Data excerpts -
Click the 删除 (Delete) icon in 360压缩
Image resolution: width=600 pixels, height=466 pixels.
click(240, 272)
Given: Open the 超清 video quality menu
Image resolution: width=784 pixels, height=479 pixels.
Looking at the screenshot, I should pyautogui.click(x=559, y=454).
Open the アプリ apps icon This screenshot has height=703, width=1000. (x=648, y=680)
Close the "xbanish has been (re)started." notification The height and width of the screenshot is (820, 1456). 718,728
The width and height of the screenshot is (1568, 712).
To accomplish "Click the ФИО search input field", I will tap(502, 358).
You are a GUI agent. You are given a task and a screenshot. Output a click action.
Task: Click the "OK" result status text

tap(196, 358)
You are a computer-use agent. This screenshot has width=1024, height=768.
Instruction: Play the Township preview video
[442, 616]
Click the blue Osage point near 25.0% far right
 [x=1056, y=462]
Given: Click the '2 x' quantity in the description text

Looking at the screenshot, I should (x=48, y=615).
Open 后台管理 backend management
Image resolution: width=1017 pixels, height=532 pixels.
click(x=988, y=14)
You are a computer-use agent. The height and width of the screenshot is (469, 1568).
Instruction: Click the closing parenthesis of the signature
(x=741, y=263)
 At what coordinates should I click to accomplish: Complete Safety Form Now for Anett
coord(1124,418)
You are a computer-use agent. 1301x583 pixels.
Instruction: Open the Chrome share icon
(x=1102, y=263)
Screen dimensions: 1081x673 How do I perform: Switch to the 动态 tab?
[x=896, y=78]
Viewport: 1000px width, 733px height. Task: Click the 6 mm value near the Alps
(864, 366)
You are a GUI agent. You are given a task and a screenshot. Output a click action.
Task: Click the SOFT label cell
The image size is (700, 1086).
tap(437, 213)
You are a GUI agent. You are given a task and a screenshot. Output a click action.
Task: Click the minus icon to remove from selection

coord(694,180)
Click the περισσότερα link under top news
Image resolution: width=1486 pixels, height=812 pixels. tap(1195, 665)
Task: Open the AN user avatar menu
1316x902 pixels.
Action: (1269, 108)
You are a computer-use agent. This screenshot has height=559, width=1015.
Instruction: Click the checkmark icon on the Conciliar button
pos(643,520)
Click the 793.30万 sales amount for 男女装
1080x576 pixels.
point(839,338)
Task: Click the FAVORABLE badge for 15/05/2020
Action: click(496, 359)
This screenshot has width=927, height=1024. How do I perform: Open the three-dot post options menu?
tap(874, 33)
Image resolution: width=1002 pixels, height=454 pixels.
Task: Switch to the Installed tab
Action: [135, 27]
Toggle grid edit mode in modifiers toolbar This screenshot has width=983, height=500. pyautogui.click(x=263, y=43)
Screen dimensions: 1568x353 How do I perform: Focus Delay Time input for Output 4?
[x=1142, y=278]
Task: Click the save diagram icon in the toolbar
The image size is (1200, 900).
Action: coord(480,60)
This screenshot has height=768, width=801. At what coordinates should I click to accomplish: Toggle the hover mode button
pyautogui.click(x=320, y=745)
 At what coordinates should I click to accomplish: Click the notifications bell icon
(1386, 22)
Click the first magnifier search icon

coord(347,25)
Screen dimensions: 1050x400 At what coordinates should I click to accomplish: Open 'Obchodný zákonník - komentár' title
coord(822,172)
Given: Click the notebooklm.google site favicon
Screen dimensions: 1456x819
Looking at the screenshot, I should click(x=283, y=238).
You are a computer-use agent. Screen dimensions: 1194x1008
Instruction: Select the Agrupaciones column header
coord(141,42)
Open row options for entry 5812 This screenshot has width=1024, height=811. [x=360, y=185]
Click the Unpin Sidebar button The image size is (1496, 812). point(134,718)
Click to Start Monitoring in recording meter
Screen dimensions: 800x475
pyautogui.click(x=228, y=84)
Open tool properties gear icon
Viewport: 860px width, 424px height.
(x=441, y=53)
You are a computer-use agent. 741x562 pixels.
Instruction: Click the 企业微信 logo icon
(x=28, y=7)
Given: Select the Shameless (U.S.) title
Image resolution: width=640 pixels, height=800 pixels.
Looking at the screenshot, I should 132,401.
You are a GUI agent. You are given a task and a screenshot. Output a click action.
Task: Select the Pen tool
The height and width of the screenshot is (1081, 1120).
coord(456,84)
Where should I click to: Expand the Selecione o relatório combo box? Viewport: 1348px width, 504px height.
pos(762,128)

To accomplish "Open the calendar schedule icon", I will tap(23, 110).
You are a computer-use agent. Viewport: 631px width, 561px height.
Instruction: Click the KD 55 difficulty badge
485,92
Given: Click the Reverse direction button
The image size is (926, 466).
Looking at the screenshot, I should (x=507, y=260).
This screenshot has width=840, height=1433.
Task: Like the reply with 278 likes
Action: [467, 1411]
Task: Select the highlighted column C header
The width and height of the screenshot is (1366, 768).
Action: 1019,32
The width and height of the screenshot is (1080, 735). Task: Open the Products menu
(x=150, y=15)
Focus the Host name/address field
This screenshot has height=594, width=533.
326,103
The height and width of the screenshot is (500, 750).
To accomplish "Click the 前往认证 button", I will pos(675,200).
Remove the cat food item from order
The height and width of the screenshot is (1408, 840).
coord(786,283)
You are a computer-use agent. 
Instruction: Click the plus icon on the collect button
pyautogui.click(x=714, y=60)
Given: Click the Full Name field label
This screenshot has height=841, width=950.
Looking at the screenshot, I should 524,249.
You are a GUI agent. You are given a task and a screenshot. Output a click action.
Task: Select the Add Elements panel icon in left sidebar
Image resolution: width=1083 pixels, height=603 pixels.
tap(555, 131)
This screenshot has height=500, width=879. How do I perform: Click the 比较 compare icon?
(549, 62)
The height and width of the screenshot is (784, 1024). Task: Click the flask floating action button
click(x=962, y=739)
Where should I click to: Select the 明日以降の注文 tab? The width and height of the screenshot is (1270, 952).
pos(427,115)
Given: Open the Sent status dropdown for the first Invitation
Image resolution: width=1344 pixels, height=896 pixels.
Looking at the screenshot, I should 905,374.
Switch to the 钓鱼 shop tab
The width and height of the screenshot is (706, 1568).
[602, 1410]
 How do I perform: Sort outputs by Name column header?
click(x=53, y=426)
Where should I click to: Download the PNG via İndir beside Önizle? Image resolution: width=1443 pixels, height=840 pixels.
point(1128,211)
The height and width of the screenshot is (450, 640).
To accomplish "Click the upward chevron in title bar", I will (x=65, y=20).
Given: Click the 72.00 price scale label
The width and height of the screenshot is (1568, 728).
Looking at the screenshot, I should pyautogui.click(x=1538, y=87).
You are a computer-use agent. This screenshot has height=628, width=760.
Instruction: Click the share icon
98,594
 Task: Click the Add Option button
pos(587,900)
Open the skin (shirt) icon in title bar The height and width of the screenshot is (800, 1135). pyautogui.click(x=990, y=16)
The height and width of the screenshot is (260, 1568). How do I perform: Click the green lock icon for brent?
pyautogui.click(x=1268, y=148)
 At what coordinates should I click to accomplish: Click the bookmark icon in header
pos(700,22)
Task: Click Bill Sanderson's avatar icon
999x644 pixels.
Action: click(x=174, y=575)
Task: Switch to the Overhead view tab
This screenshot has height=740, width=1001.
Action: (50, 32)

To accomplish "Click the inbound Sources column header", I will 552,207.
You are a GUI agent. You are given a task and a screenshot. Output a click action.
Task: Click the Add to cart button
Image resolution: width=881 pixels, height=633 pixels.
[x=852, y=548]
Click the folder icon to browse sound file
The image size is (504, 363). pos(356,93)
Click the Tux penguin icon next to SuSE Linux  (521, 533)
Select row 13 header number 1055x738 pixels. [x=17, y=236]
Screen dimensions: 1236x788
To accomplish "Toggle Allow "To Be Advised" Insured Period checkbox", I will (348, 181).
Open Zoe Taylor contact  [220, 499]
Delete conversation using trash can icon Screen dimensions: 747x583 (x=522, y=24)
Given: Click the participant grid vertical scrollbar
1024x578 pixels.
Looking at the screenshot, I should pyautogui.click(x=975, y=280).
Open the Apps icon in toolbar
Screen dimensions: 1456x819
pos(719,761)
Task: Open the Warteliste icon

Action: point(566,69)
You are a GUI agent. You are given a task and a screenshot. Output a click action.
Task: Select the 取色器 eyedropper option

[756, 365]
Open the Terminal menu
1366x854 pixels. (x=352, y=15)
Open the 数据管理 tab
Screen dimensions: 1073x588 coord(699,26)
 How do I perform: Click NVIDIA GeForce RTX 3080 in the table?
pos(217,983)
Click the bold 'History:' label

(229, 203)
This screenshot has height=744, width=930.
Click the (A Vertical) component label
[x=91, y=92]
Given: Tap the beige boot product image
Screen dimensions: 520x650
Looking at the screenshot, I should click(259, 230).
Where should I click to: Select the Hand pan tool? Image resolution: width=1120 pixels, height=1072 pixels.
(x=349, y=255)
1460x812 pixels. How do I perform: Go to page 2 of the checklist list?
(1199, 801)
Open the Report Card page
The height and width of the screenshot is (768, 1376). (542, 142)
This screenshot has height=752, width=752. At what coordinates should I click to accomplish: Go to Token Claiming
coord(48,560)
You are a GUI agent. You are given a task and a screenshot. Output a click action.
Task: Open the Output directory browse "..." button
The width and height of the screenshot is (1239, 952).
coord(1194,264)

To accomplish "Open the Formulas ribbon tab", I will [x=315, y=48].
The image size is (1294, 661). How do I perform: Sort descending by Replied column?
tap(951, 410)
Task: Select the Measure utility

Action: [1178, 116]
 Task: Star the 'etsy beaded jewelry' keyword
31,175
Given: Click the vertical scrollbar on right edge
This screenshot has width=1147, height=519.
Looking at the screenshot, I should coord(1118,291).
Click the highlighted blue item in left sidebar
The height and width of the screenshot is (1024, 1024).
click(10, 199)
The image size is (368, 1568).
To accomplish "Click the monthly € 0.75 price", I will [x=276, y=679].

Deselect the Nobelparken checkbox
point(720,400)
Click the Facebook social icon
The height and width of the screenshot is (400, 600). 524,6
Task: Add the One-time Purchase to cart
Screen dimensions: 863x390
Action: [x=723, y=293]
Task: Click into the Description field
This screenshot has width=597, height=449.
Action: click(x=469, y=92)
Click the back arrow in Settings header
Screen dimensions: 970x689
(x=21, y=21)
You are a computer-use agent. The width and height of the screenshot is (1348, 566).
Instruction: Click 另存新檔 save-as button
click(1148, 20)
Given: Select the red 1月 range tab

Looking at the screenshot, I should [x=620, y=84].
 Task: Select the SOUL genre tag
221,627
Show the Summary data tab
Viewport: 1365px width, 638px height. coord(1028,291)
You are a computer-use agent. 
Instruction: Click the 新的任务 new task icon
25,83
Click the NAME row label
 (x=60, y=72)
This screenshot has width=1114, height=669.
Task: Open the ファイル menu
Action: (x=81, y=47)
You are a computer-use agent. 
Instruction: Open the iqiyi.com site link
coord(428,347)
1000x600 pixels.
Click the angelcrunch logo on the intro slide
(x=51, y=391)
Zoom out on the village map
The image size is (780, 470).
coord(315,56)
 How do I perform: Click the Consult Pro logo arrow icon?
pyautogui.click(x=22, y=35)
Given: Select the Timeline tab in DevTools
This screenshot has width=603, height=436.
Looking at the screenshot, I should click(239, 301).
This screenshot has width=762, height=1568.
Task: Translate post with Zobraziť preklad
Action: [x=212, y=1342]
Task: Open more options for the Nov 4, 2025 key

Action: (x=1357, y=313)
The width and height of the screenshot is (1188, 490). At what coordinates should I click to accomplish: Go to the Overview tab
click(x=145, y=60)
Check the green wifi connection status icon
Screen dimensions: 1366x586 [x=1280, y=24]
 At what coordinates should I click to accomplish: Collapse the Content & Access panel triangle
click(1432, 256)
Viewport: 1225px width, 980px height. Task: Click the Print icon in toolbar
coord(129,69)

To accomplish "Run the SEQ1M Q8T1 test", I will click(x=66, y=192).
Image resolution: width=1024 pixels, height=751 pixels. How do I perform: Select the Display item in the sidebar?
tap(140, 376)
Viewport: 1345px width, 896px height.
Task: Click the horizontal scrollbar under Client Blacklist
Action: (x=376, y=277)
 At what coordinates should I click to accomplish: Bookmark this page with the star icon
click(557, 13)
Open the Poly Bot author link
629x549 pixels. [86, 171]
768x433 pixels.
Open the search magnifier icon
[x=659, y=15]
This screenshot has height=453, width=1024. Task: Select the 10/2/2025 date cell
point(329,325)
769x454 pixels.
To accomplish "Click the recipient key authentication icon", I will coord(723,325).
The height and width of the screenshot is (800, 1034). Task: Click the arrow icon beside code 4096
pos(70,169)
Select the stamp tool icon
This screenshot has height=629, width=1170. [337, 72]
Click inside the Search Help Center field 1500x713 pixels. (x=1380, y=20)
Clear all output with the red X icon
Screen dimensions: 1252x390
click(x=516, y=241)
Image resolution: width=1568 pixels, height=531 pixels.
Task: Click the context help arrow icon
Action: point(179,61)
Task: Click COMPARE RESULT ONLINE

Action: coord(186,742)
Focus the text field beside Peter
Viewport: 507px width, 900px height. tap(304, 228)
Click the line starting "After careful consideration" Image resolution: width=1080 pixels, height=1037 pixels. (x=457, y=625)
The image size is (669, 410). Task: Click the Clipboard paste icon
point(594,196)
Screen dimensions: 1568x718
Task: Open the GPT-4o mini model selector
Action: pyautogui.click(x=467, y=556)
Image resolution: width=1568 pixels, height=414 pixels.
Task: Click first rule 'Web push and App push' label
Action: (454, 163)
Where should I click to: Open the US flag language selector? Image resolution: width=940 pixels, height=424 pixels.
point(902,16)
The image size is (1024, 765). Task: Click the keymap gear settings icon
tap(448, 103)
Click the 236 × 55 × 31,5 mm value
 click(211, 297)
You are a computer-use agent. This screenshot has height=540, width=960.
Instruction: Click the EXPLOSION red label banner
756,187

Activity - Reproduce, character for character, only the lines of the preceding data that start at the line with "This screenshot has height=744, width=930." and end at the line with "Task: Open the Output", both included.

Expected output -
This screenshot has height=744, width=930.
Click the (A Vertical) component label
[x=91, y=92]
Given: Tap the beige boot product image
Screen dimensions: 520x650
Looking at the screenshot, I should click(259, 230).
Where should I click to: Select the Hand pan tool? Image resolution: width=1120 pixels, height=1072 pixels.
(x=349, y=255)
1460x812 pixels. How do I perform: Go to page 2 of the checklist list?
(1199, 801)
Open the Report Card page
The height and width of the screenshot is (768, 1376). (542, 142)
This screenshot has height=752, width=752. At what coordinates should I click to accomplish: Go to Token Claiming
coord(48,560)
You are a GUI agent. You are given a task and a screenshot. Output a click action.
Task: Open the Output directory browse "..." button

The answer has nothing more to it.